2. And you also won't need the encoding="UTF-16 ". In fact that's bound to
break if you moved this code to a platform where the wide char is not UTF-16
(i.e. its 32 bits.)
3. If you are feeding the data straight from a memory buffer, use the magic
encoding name XMLUni::fgXMLChEncodingString.

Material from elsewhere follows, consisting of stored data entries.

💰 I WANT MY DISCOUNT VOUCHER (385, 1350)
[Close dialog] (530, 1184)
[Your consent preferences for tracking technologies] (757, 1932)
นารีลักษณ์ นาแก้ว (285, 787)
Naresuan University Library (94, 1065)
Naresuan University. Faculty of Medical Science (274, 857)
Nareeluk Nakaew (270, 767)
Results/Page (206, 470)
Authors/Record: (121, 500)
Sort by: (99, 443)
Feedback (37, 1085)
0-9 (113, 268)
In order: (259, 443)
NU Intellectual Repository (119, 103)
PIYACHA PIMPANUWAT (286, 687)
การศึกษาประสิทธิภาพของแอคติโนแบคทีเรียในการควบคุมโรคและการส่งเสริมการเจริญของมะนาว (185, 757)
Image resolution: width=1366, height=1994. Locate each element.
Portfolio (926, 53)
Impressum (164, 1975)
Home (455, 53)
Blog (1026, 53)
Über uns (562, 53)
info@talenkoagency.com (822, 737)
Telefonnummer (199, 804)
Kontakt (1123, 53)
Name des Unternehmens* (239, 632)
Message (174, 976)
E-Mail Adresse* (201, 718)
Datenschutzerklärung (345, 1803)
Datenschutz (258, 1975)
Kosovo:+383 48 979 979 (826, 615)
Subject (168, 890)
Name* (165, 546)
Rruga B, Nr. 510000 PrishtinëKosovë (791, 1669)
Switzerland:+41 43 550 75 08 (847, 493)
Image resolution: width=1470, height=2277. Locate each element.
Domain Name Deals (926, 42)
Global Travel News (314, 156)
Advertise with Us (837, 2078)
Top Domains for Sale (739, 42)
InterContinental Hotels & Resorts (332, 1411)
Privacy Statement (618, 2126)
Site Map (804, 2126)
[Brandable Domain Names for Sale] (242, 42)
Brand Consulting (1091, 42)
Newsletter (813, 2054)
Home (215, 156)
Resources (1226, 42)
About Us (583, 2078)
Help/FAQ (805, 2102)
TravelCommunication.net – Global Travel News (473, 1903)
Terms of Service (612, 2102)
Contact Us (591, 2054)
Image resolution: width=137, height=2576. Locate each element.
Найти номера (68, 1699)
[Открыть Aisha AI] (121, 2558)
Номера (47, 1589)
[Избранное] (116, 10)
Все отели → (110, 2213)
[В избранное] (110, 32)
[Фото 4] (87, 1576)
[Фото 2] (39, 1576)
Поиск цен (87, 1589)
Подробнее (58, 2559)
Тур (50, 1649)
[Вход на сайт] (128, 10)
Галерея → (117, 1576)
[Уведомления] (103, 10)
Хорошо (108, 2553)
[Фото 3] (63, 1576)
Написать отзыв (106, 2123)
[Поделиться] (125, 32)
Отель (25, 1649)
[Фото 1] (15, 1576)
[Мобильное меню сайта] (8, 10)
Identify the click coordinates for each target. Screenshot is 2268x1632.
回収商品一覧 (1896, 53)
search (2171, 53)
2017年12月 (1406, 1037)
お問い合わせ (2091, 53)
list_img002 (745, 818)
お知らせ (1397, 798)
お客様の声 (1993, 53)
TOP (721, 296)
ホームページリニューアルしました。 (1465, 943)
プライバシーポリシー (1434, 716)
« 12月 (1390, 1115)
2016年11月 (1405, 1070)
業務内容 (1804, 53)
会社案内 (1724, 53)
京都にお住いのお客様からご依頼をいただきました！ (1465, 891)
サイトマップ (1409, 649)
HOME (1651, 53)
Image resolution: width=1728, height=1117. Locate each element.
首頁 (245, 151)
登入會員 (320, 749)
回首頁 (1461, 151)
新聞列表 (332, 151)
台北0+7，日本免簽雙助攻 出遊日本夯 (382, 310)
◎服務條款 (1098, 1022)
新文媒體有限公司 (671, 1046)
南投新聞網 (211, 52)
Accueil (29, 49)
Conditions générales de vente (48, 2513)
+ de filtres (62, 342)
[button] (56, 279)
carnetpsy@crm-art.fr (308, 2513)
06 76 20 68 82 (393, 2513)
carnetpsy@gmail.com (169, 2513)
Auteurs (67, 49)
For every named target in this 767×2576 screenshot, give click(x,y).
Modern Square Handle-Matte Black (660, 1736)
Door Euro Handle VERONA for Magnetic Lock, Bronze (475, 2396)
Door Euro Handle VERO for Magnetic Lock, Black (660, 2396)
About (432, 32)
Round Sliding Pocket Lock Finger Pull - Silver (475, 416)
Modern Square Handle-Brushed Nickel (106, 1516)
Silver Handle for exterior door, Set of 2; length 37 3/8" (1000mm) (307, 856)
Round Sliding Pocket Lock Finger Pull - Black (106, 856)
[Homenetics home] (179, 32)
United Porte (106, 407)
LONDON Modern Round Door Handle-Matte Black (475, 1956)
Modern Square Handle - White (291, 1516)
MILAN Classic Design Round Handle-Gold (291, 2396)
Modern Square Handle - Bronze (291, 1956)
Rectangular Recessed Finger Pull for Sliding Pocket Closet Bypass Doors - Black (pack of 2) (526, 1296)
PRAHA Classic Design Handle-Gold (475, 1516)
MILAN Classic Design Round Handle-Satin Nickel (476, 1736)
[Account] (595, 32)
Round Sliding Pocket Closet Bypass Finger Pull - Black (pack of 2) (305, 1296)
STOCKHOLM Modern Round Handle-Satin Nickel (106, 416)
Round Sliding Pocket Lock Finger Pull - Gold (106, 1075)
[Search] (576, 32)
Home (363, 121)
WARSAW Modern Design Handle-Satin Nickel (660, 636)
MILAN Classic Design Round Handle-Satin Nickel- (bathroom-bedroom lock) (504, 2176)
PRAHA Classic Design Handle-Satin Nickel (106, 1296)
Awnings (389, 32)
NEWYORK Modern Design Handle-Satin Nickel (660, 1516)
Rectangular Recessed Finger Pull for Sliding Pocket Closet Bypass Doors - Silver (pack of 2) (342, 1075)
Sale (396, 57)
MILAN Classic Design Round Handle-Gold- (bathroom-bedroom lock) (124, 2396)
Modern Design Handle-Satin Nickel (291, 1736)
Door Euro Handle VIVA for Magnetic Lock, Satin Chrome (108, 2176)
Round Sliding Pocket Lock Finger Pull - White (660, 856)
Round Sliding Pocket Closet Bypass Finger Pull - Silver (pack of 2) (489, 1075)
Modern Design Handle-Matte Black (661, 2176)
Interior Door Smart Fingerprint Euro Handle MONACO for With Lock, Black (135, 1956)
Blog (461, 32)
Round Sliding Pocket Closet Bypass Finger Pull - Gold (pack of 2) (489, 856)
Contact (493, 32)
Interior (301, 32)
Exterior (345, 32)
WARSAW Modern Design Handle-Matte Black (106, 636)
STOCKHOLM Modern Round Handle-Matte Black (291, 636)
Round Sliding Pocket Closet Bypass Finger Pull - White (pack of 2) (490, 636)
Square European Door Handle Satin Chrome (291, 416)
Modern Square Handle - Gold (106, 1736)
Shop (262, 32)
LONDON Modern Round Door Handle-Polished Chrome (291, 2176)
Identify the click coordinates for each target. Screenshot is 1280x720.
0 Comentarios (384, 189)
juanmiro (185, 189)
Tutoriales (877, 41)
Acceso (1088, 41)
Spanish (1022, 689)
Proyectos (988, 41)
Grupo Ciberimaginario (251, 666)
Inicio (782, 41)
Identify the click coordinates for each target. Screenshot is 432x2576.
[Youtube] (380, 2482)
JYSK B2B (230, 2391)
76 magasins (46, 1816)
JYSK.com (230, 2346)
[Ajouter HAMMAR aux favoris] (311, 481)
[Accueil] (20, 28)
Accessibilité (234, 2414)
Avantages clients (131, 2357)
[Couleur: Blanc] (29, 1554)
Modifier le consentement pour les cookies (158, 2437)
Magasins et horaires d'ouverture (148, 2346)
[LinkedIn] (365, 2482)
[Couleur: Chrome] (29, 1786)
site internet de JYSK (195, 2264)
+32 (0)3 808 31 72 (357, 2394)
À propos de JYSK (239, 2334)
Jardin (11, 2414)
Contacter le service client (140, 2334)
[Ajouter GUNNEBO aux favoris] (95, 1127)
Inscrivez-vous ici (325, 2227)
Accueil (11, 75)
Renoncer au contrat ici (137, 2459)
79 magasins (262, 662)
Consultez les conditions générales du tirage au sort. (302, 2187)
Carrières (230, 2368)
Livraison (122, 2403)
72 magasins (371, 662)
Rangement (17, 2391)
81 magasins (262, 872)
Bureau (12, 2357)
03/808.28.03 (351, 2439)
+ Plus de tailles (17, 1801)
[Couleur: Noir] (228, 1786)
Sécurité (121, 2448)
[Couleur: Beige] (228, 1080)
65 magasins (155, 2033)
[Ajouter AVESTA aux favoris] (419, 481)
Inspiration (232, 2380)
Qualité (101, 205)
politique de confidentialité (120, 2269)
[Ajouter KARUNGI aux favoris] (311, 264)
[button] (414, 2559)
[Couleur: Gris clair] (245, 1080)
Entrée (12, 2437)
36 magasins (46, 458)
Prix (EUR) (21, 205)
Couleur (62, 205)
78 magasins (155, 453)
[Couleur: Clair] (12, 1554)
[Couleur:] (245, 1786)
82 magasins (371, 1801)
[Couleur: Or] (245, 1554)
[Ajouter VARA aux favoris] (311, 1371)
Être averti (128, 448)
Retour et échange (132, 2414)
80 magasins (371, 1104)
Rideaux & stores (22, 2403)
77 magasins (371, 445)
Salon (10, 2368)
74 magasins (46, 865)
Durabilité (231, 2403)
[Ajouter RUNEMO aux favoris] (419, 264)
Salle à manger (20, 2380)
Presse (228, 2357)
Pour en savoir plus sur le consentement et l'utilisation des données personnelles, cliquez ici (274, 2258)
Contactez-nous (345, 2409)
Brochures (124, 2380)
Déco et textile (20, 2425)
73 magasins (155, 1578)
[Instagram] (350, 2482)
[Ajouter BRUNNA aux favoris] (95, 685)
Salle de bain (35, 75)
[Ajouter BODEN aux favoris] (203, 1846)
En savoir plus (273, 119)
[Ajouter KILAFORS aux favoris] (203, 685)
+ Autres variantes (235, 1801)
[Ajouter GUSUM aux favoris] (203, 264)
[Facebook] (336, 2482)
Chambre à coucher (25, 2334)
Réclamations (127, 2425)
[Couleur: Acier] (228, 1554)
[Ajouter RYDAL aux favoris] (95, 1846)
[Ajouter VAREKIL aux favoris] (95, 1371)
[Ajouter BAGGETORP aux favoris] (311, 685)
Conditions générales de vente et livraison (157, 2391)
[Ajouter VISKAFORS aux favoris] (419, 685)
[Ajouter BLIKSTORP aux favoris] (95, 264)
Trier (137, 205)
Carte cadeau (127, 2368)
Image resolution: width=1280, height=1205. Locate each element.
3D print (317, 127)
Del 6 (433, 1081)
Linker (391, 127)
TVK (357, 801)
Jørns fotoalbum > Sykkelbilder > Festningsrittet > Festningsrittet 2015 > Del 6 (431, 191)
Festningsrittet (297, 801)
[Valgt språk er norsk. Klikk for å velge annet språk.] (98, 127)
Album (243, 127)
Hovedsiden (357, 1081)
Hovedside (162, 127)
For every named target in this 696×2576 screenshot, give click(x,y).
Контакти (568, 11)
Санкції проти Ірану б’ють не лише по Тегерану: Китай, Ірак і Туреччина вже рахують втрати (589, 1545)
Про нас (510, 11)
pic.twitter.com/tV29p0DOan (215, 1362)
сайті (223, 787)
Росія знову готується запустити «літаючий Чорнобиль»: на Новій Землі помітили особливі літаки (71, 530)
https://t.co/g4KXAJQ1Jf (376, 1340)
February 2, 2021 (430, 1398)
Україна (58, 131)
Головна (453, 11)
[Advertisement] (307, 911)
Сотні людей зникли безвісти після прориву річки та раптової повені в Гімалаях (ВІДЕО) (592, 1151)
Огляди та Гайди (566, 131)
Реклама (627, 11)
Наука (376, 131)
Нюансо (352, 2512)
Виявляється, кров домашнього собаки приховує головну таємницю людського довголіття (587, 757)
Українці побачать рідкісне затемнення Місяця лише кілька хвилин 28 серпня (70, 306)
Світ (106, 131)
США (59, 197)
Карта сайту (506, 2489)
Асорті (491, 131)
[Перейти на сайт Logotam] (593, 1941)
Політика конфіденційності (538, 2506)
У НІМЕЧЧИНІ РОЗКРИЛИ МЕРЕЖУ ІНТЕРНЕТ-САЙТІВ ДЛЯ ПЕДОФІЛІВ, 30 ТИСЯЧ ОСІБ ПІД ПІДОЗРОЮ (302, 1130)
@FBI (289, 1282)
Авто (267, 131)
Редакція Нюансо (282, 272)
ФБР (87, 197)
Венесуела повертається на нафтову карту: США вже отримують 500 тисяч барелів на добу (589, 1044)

This is guaranteed to be
correct for a local L"" prefixed string and has the best performance.
However, this is not appropriate for external files, unless you know for
sure its really in the local L"" format (though in your case it is.)

--------------------------
Dean Roddey
The CIDLib Class Libraries
Charmed Quark Software
droddey@charmedquark.com
http://www.charmedquark.com

"Give me immortality, or give me death"

----- Original Message -----
From: <ma...@kodak.com>
To: <xe...@xml.apache.org>
Sent: Monday, June 05, 2000 10:54 AM
Subject: reading and writing in UTF-16 format


>
>
> From: Mahesh Bhat
>
> Hi
> I am writing  XML data to file in UTF-16 format but when I try to read the
> file using DOMPrint example I get following error
> "Fatal Error at file "E:\data8.xml", line 1, column 2
>    Message: Invalid document structure"
>
>
> Here the code I am using to write to a file on WIN NT platform
>
> wstring p =L"\xFFFE\
> <?xml version='1.0' encoding='UTF-16'?>\n\
> <!DOCTYPE company [\n\
> <!ELEMENT company     (product,category,developedAt)>\n\
> <!ELEMENT product     (#PCDATA)>\n\
> <!ELEMENT category    (#PCDATA)>\n\
> <!ATTLIST category idea CDATA #IMPLIED>\n\
> <!ELEMENT developedAt (#PCDATA)>\n\
> ]>\n\n\
> <company>\n\
>     <product>XML4C</product>\n\
>     <category idea='great'>XML Parsing Tools</category>\n\
>     <developedAt>\n\
>       IBM Center for Java Technology, Silicon Valley, Cupertino, CA\n\
>     </developedAt>\n\
> </company>\
> ";
>   FILE *stream ;
>      stream = fopen("e:\\data8.xml", "w+" );
>
>      file://fwrite((void*)m,sizeof(char),2,stream);
>      fwrite( p.c_str(), sizeof(wchar_t), p.size(), stream );
>      fclose(stream);
>
> what I am doing wrong?
> Thanks in advance
>
>
>
> ---------------------------------------------------------------------
> To unsubscribe, e-mail: xerces-c-dev-unsubscribe@xml.apache.org
> For additional commands, e-mail: xerces-c-dev-help@xml.apache.org
>


Re: reading and writing in UTF-16 format

Posted by Andy Heninger <an...@jtcsv.com>.
From: <ma...@kodak.com>
> I am writing  XML data to file in UTF-16 format but when I try to read
the
> file using DOMPrint example I get following error
> "Fatal Error at file "E:\data8.xml", line 1, column 2
>    Message: Invalid document structure"


Two suggestions...

1.  Look at the actual bytes in your file, verify that they are really
    what you were trying for.  If you have Cygwin or equivalent tools,
    this command will do it:

       od -h yourfile

2.  Get the (free) Unipad Unicode editor, which can read, write
    and edit files in many encodings, including utf-8, 16 and
    ucs-4.  Create the equivalent file with it, and see how
    it differs from yours.

    Unipad can be downloaded from
    http://www.sharmahd.com/unipad/


Andy Heninger
IBM XML Technology Group, Cupertino, CA
heninger@us.ibm.com